Excessive Input Token Usage in Pinecone Assistant Queries and Cost Concerns

info12 · February 7, 2025, 8:33am

I am exploring Pinecone Assistant for a specific use case and uploaded 5 files, each approximately 5 KB in size, containing around 3,000 characters per file.

When I query using the Assistant console, I noticed that the input token count increases by nearly 20,000 per query. This count grows further as the chat history thread expands. At this rate, 50 queries would result in 1 million input tokens. Given that the cost is $8 per million tokens, this would make just 50 queries cost $8, making the product financially unfeasible for our use case.

Is there a way to optimize token usage so that only the necessary chunks related to each query are considered? This would help significantly reduce the token consumption.

jesse · February 7, 2025, 9:13pm

Hi @info12,

Welcome to the Pinecone community!

It’s not currently possible to control number of input tokens, but it’s on our roadmap. We expect to get to it very soon. In the meantime, you could use use the API and send a smaller portion of the chat history in your requests.
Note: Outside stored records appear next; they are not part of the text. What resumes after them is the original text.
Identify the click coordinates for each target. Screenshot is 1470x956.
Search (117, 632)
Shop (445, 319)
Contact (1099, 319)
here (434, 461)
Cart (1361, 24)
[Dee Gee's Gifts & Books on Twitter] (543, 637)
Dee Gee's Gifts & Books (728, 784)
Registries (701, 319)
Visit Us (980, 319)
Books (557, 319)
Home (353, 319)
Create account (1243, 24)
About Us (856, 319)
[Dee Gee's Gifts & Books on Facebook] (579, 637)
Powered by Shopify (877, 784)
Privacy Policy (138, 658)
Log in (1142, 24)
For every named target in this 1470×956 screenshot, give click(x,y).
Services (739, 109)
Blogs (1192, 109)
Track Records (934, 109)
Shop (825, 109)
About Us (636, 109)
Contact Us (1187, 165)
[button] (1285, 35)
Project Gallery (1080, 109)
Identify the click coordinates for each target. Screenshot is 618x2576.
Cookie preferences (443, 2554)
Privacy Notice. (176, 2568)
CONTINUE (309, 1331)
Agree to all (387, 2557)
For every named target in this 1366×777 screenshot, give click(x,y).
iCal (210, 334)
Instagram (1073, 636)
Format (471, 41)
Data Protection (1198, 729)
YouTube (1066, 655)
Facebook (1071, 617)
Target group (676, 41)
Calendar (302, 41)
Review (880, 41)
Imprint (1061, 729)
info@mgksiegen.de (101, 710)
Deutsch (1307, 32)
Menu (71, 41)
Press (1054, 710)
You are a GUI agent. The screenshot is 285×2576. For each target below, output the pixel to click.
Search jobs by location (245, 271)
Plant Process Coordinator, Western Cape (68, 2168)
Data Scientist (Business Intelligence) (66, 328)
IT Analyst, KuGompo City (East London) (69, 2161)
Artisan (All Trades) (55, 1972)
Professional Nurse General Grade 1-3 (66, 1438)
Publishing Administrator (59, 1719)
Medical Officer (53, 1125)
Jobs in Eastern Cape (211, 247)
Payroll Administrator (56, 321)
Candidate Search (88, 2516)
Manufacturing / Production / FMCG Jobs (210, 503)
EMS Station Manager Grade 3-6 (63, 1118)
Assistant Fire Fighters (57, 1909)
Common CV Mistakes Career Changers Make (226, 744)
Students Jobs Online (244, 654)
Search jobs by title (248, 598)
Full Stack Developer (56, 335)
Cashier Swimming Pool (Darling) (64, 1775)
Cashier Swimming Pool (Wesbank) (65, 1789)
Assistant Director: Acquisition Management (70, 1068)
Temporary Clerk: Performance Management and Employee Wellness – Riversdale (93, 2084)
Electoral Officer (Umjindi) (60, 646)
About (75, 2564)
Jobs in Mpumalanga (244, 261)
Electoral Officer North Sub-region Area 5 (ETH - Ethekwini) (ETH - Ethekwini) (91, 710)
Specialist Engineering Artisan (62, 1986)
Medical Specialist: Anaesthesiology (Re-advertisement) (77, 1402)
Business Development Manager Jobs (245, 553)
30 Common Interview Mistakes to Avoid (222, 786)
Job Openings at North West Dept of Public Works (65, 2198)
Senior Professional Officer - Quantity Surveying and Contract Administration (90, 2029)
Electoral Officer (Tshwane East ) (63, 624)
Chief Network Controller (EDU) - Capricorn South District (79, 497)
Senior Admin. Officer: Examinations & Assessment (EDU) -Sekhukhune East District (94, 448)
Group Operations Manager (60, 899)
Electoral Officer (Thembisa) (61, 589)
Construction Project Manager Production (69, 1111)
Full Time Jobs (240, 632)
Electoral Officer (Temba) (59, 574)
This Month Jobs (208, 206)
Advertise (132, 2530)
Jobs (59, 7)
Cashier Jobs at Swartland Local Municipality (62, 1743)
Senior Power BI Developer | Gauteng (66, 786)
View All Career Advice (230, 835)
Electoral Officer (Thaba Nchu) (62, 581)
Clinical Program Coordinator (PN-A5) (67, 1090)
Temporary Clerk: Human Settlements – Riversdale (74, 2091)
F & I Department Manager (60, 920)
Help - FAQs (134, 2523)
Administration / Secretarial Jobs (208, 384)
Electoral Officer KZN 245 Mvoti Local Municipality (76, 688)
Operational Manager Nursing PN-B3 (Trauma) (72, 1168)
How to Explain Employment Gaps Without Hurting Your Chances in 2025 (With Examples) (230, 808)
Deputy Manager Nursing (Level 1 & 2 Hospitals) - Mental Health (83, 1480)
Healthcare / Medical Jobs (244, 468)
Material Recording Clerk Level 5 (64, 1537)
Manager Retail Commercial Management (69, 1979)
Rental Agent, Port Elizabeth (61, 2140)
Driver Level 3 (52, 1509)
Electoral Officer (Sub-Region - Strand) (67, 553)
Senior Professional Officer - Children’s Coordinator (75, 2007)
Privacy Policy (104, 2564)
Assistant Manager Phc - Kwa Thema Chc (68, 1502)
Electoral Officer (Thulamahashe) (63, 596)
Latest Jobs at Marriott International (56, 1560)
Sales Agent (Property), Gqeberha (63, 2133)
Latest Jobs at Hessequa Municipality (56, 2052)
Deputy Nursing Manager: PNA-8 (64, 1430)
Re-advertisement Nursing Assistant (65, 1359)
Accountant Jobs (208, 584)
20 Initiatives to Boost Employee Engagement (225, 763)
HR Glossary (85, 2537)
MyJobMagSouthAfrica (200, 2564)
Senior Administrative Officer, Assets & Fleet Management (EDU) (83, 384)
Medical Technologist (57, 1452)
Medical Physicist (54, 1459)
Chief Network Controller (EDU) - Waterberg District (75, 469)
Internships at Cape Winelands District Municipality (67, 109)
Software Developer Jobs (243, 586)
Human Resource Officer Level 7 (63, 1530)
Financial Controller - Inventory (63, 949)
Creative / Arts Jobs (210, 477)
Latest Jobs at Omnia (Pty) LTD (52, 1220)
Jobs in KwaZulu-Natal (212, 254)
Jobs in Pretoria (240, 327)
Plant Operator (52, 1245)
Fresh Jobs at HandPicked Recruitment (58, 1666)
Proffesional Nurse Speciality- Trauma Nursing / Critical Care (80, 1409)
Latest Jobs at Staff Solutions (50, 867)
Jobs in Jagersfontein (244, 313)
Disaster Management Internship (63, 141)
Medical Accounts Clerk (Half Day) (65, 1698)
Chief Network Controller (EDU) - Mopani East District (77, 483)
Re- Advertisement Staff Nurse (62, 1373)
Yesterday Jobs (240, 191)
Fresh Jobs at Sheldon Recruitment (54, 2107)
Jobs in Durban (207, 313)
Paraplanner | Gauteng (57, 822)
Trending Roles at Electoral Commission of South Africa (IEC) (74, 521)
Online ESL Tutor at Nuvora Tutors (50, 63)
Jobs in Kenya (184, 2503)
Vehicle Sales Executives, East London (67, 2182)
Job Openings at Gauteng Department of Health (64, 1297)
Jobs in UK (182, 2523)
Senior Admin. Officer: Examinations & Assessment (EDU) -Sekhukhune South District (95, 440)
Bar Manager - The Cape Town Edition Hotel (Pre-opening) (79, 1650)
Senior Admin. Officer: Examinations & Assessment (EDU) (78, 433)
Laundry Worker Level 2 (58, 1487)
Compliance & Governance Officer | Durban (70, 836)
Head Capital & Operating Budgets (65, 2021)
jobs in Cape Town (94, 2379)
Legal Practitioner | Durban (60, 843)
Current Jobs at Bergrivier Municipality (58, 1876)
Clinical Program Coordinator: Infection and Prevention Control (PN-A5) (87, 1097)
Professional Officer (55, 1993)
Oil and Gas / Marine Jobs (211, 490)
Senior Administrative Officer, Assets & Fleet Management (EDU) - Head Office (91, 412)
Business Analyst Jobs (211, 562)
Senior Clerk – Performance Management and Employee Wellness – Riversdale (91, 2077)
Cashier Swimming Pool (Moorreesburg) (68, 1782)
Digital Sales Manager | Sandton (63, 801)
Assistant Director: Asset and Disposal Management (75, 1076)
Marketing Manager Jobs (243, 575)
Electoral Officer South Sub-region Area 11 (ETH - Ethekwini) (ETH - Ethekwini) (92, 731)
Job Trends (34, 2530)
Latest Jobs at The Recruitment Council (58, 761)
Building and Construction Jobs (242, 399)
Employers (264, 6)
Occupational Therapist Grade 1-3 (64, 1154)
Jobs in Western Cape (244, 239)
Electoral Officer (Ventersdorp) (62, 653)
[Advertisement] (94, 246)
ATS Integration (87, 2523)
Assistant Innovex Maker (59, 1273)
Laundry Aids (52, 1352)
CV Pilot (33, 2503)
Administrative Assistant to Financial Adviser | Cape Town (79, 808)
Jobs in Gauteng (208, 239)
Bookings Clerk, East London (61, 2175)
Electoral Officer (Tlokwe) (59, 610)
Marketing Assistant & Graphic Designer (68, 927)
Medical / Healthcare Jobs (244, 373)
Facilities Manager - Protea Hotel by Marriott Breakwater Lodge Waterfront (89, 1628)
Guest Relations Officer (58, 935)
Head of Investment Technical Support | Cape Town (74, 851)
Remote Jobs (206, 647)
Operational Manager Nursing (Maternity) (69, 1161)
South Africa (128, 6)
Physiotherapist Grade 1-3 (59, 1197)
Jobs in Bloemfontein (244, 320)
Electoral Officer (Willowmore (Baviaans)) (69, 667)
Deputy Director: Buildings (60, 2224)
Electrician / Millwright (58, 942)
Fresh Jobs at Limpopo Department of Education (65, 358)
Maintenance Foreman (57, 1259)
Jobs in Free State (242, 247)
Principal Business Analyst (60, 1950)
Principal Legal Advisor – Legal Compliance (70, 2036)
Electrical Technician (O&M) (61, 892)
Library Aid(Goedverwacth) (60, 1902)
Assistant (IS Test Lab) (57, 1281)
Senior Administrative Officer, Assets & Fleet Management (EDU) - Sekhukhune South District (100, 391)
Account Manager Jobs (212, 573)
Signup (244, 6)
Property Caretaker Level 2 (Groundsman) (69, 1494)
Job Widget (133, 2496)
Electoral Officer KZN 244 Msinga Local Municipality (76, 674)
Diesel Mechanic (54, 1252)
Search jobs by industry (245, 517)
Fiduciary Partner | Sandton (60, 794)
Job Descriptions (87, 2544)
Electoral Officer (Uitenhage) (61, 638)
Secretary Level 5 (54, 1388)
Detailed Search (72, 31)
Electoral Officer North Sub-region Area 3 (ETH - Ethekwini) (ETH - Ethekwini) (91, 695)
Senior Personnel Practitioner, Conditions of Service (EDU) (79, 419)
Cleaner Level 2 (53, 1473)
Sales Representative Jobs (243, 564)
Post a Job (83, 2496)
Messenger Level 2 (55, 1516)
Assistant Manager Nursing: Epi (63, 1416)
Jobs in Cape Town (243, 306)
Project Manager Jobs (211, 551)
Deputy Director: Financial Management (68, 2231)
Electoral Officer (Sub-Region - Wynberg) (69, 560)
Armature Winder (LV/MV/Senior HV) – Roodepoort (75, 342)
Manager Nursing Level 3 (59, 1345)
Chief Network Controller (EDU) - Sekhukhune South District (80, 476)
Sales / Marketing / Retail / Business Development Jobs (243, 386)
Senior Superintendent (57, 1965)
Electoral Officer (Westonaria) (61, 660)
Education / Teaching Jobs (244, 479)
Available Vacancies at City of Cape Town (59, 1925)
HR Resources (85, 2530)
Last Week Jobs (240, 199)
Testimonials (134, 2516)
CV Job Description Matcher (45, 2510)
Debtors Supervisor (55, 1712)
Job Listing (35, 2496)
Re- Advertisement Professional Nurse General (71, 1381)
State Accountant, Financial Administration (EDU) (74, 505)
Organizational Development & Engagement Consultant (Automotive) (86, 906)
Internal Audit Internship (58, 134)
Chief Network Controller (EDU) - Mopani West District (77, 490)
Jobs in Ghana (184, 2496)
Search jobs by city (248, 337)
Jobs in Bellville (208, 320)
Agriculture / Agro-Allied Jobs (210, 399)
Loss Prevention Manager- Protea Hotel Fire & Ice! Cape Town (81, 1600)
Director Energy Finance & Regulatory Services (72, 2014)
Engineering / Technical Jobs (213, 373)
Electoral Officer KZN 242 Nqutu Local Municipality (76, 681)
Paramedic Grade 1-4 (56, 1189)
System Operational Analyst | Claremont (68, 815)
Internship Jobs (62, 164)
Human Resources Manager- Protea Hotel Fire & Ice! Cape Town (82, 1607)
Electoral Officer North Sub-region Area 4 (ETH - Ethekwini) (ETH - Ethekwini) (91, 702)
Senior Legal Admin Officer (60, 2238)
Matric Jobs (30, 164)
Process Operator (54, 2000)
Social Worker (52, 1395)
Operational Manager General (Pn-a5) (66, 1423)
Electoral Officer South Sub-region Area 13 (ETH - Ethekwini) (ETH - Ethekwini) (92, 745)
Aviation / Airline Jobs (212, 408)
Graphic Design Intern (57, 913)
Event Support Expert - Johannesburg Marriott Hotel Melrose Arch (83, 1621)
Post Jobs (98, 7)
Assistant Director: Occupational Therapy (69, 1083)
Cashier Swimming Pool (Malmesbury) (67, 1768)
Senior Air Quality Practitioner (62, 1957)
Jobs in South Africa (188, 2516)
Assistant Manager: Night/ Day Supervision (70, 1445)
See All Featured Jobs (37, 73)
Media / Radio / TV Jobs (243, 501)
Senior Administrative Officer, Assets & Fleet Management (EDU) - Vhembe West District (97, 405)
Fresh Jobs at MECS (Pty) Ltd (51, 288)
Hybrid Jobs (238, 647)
Hope that helps. Please let me know.

Best,
Jesse

jasonhalpern8 · April 11, 2025, 1:52pm

After experimenting with Pinecone Assistant, it is great, but the cost makes it unusable in a production sense. Even simple queries of mine take about 15-20k input tokens. At $8 per 1 million tokens, I’m looking at 16 cents per query. The same setup with OpenAI’s vector store costs me about 2-3 cents.